>>>>>
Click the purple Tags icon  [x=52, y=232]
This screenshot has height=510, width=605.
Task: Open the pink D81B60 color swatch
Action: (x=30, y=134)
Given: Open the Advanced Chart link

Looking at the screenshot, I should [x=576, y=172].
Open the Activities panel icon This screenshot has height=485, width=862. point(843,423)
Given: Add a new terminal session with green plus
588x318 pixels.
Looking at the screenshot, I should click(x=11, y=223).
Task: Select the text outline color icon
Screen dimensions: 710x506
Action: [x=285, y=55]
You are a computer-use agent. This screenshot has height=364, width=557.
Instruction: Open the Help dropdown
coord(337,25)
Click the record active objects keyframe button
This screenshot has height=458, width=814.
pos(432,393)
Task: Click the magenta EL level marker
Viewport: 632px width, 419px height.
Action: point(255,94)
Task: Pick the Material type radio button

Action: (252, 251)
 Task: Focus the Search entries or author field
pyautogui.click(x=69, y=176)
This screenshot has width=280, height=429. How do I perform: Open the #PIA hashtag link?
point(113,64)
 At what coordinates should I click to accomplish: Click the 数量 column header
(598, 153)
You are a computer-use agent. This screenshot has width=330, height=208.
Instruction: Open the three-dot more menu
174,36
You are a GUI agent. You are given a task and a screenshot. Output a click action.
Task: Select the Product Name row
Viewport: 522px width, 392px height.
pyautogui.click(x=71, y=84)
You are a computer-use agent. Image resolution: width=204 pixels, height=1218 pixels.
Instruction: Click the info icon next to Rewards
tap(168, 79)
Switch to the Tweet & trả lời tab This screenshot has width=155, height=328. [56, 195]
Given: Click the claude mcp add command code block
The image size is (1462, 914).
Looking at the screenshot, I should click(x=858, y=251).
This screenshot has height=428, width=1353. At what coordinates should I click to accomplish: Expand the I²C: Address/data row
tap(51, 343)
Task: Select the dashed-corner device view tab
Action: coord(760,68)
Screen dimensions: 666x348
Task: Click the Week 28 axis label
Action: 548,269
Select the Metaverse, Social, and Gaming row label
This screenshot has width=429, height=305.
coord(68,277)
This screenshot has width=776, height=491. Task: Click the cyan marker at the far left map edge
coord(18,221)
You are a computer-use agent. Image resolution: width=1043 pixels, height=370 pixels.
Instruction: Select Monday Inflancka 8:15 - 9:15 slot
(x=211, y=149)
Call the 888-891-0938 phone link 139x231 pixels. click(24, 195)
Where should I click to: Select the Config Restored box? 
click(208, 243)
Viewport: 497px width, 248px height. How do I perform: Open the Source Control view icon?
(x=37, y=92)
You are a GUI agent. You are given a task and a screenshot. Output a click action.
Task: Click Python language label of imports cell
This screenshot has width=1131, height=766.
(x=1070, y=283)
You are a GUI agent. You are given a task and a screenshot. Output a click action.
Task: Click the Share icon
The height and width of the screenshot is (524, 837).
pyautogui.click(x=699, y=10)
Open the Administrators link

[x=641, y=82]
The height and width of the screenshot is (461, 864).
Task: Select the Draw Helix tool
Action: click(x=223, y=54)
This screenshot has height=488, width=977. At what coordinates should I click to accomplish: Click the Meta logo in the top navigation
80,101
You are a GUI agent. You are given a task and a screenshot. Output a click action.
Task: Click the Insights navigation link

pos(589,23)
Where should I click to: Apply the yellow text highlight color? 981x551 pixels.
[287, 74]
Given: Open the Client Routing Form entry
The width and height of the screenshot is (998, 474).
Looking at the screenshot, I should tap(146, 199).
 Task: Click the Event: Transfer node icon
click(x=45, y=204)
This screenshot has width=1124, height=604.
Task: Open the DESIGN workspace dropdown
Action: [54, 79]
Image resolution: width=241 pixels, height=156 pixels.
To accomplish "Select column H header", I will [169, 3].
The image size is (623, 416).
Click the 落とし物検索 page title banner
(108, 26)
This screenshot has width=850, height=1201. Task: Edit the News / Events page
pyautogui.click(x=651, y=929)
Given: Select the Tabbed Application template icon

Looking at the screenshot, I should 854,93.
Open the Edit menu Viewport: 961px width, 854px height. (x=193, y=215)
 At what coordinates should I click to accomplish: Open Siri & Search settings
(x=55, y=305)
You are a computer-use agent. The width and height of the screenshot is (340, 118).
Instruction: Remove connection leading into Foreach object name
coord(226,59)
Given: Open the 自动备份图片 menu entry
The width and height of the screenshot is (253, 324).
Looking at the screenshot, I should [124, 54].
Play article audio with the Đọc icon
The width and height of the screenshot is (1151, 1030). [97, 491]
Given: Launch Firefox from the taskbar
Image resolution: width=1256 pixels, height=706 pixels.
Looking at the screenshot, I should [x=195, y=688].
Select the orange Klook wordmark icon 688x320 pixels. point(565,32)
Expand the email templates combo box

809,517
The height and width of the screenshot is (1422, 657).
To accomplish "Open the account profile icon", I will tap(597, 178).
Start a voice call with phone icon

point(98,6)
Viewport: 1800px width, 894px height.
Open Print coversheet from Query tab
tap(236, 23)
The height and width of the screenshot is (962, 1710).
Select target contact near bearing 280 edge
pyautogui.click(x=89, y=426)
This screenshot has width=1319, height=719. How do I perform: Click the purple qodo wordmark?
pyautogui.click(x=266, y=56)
<<<<<
**Your goal:** From the entries above, give again exactly the lines running from the line with "Screen dimensions: 710x506" to the line with "Task: Click the magenta EL level marker"; include both of those lines.

**Solution to this problem:**
Screen dimensions: 710x506
Action: [x=285, y=55]
You are a computer-use agent. This screenshot has height=364, width=557.
Instruction: Open the Help dropdown
coord(337,25)
Click the record active objects keyframe button
This screenshot has height=458, width=814.
pos(432,393)
Task: Click the magenta EL level marker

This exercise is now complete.